B- KERATO - KONJONKTIVITIS SICCA (KURU GÖZ)
Gözün ön bölümü preoküler göz yaşı tabakası ile kaplıdır. Göz yaşının asıl görevi düzgün optik bir yüzey sağlamaktır. Ayrıca konjonktiva ve kornea epitelinin kurumasını önler. Lipid, aköz ve musin tabakalarından oluşur. Lipid tabaka en yüzeyel göz yaşı film tabakası olup, gözyaşının çabuk buharlaşmasının önler. Aköz tabaka eksikliği kerato-konjonktivitis sicca denilen klinik tabloya yol açar, göz yaşı filminin en kalın tabakasıdır. Müsin tabakası gözyaşını kornea epiteline bağlayan ve sürekliliğini sağlayan tabakadır. Konjonktival Goblet hücreleri tarafından salgılanır. Konjonktival yanıklar (asit ve alkali), Stevens-Johnson Sendromu, oküler pemfigus, skatrisyel trahom gibi klinik durumlarda müsin tabakası eksikliğine sıklıkla rastlanır. Gözde yanma, fotofobi, kaşıntı, yabancı cisim hissi ve kuruluktan yakınma vardır. Romatolojik hastalıklar ve özellikle romatoid artrit ile birlikteliği oldukça sık olup, Sjögren sendromu olarak adlandırılır. Tedavide suni göz yaşı preparatları (Tears naturale damla, Thilo tears jel gibi) kullanılır.

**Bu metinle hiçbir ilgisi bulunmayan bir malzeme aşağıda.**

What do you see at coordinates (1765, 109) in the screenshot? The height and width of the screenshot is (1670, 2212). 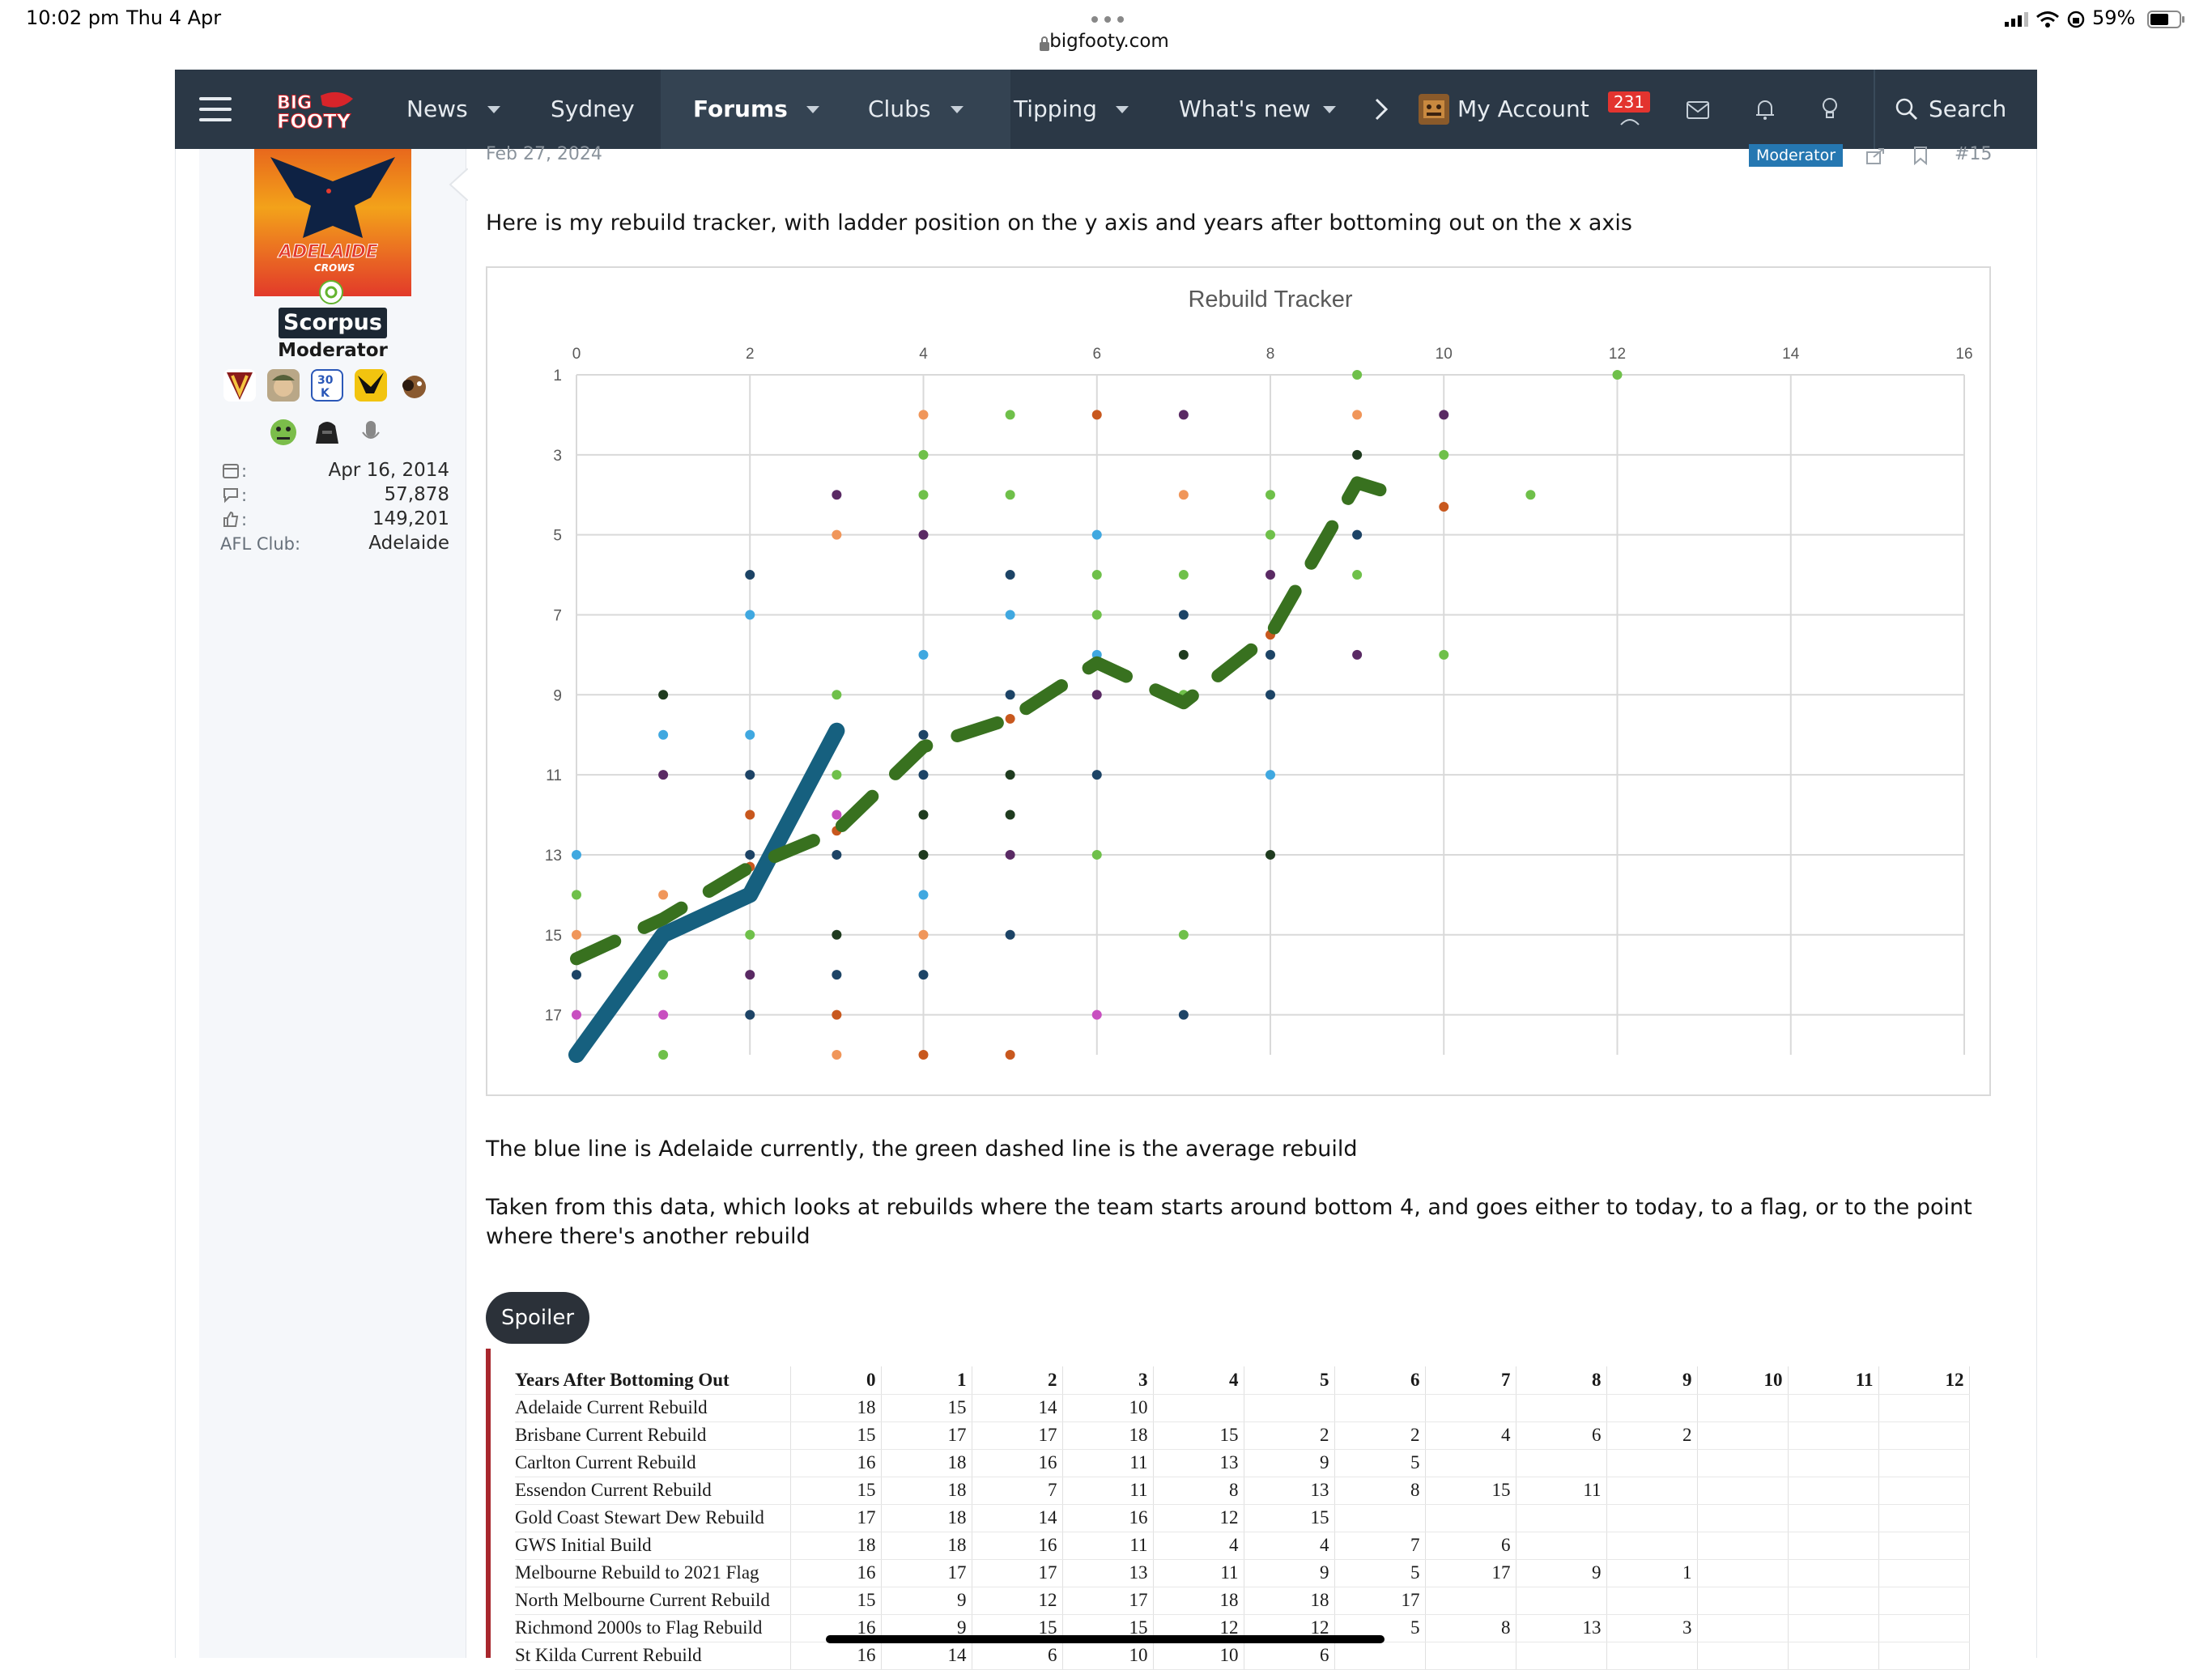 I see `bell-icon` at bounding box center [1765, 109].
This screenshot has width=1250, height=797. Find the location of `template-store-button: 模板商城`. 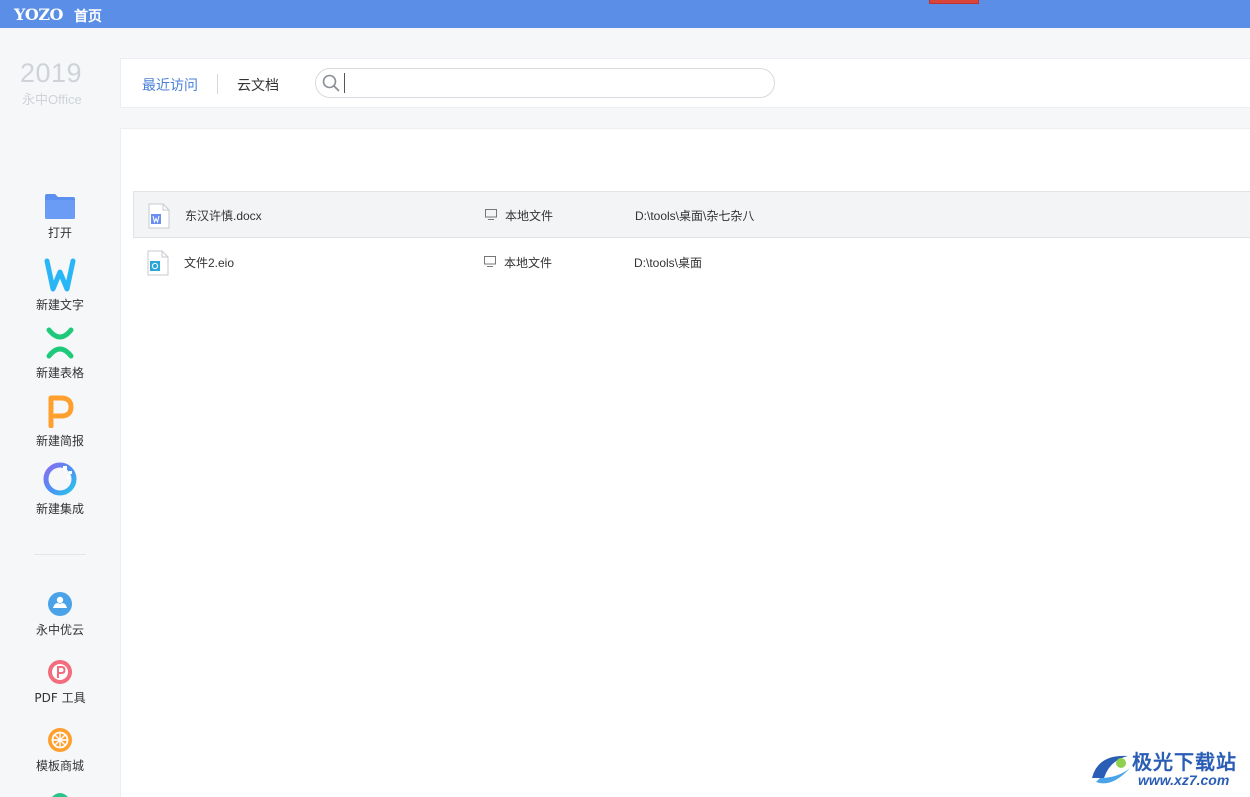

template-store-button: 模板商城 is located at coordinates (60, 750).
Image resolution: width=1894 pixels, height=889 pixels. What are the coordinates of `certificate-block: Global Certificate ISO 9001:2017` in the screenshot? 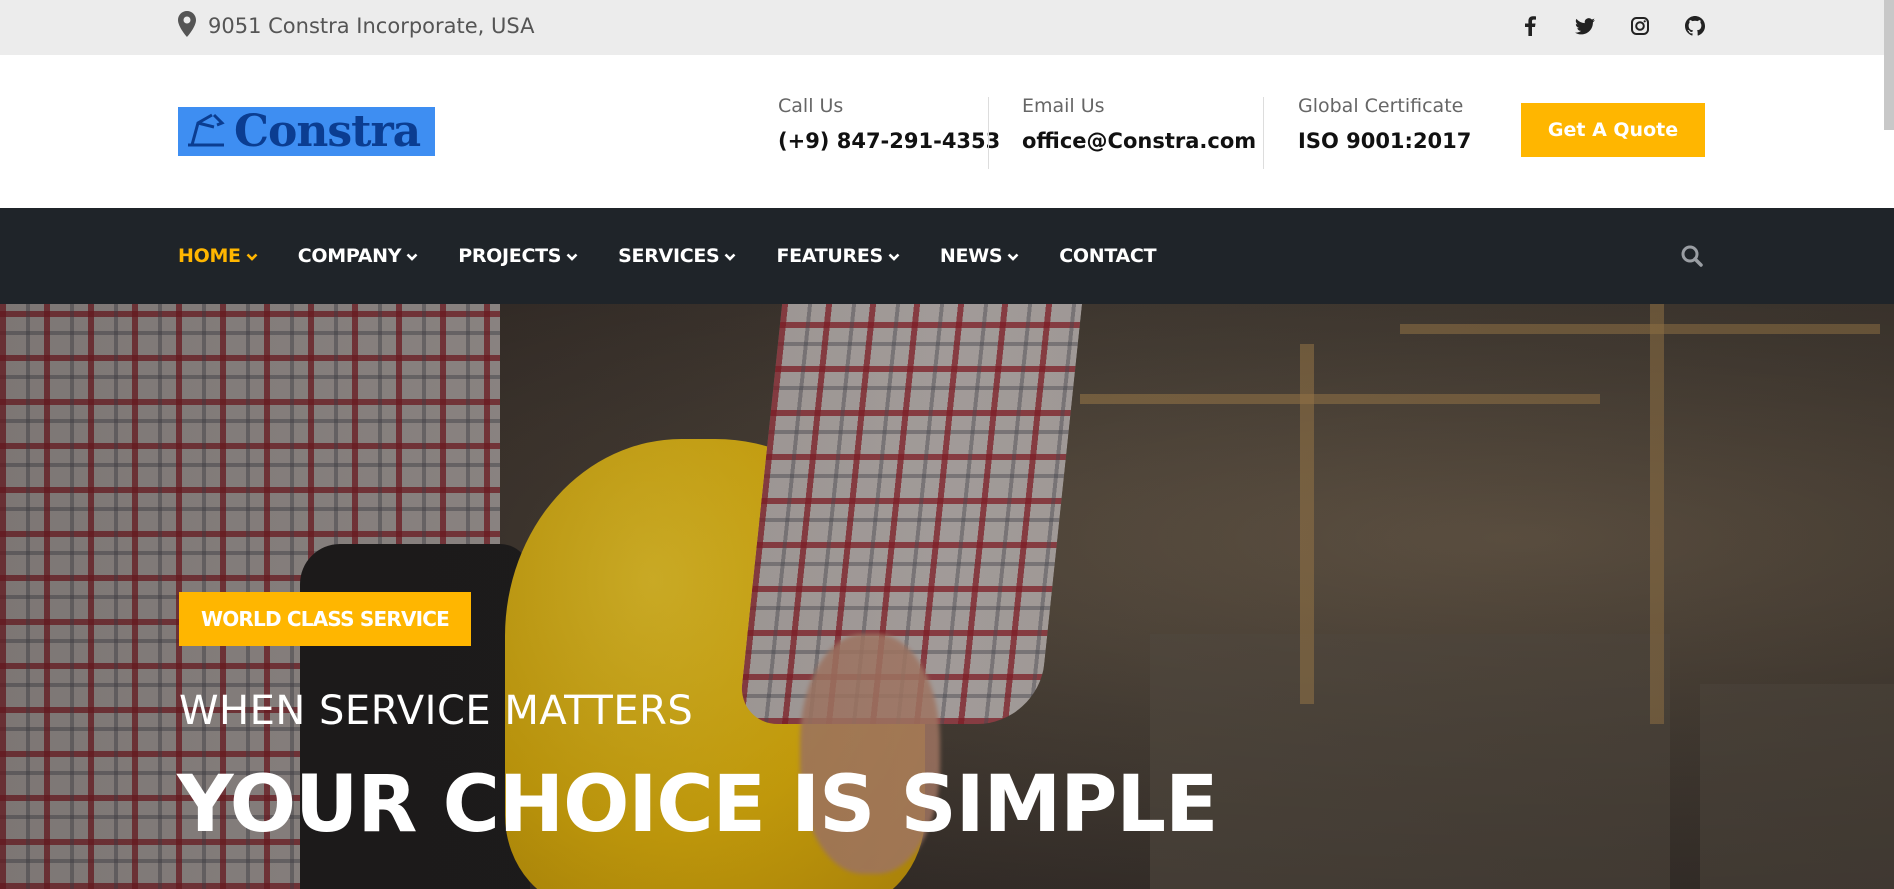 It's located at (1384, 131).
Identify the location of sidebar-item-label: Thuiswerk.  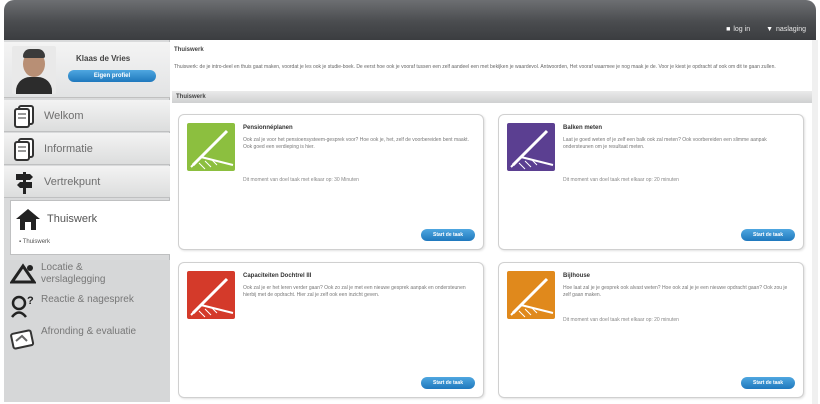
(72, 219).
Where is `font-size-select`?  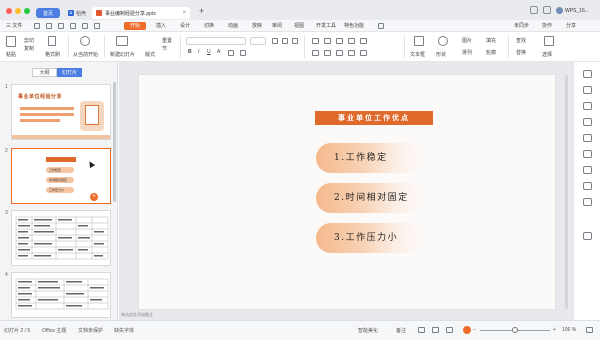 font-size-select is located at coordinates (258, 41).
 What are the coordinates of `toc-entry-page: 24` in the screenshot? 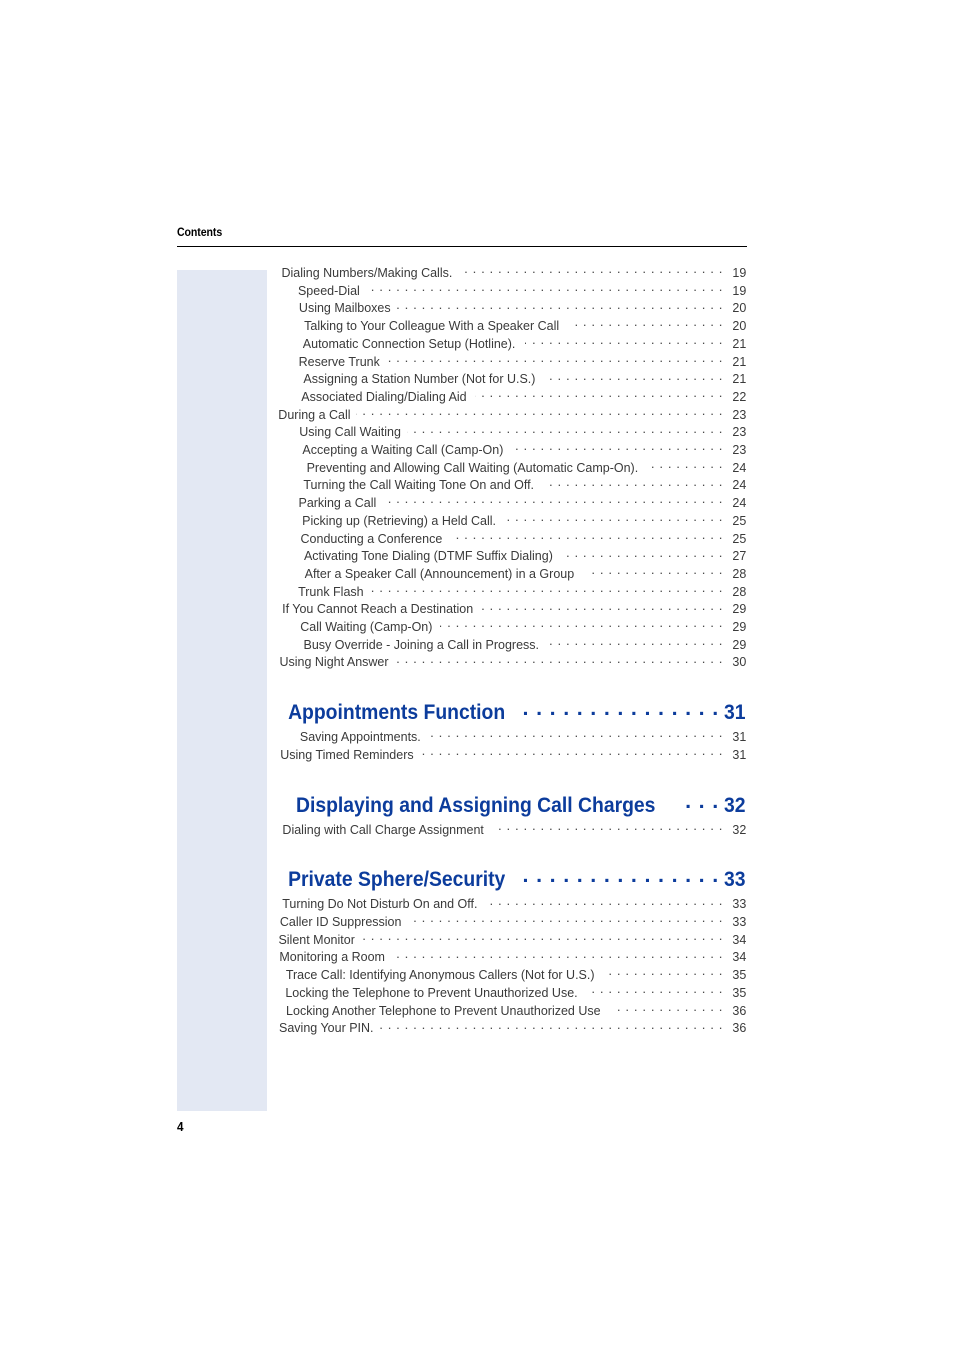 It's located at (740, 467).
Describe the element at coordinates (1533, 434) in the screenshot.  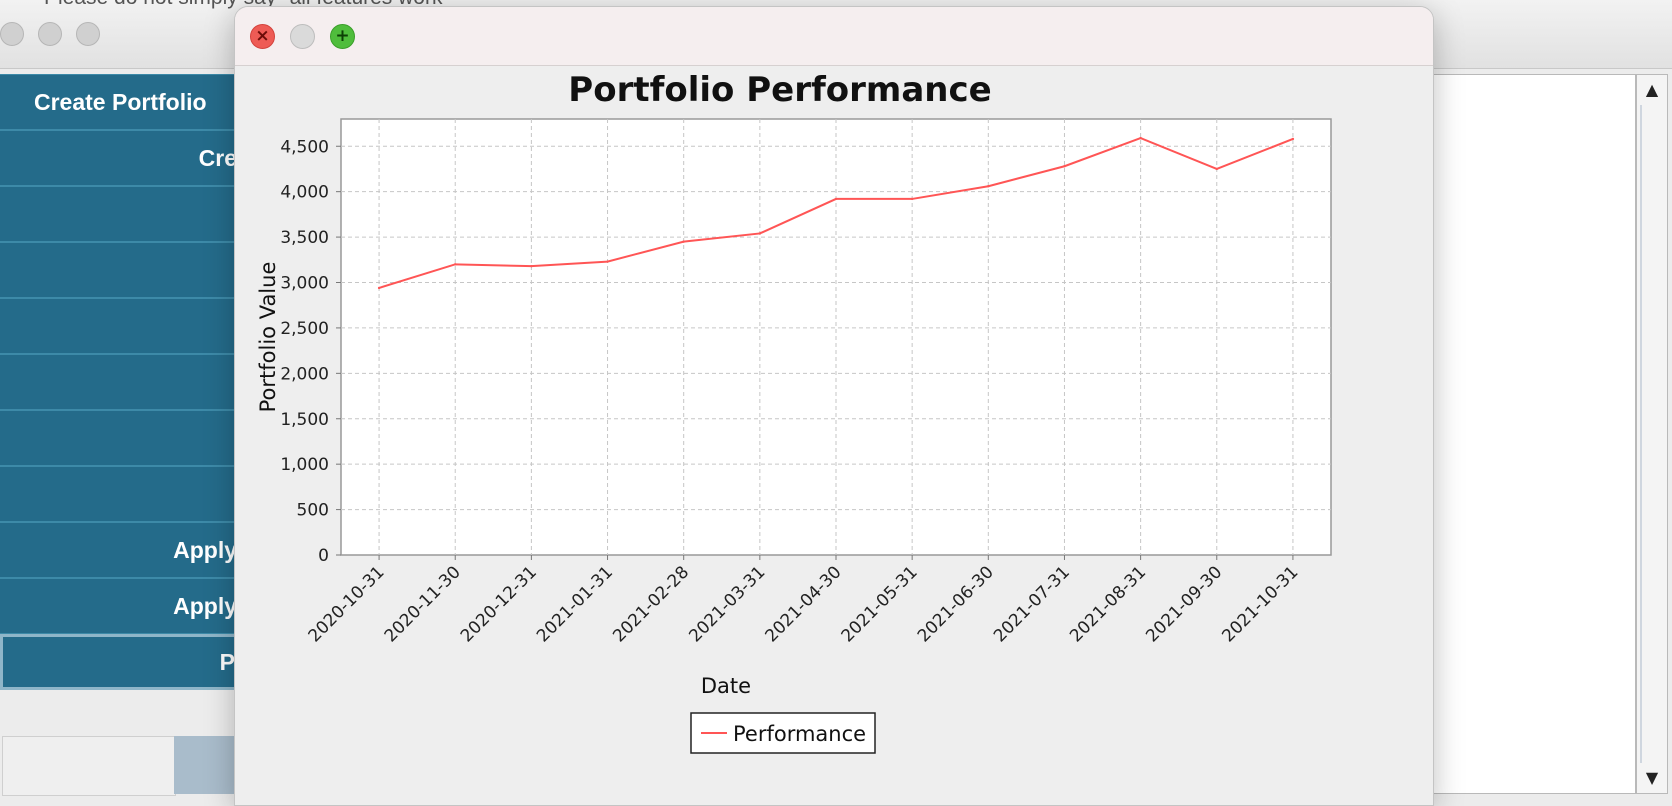
I see `main-output-area` at that location.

Bilateral, primer ve herediter karakterlidirler. Epiteliyal, stromal ve endoteliyal distrofiler olmak üzere değişik görünüm ve lokalizasyon gösterirler. Bir kısmı erken yaşlarda, bir kısmı da ileri yaşlarda ortaya çıkarlar. Tekrarlayan epitel defektleri, stromada opasiteler, endotelyal yetmezlik bulguları ile karşımıza çıkabilirler.
Ektatik bir distrofi olan keratokonus, kornea santralinde incelme ve öne doğru bombeleşme ile karakterizedir. Sporadik veya familiyal olabilir. Genellikle iki taraflıdır. Asimetrik başlangıçlı olabilir. Adolesan dönemde ortaya çıkar ve progresyon gösterir. Descemet membranında rüptür ve akut olgularda kornea ödemi gelişir. Erken bulgu yüksek ve irregüler astigmatizmadır. Akut olgularda stromada skar bırakabilir. Tedavide akut dönemde topikal olarak hipertonik solüsyonlar (% 5 NaCl), kapama veya bandaj kontakt lensler kullanılır. Kronik seyirli olgular gözlükle korreksiyondan yararlanamadıklarından (yüksek irregüler astigmatizma nedeniyle), korneanın bu konik yapısını da baskılayan sert kontakt lenslerden daha çok fayda görürler. İyileşmesi geciken akut olgular ile yeterli optik düzeltmenin elde edilemediği kronik olgularda keratoplasti uygulanır. Keratoplasti ameliyatlarının en başarılı olduğu hastalık grubudur.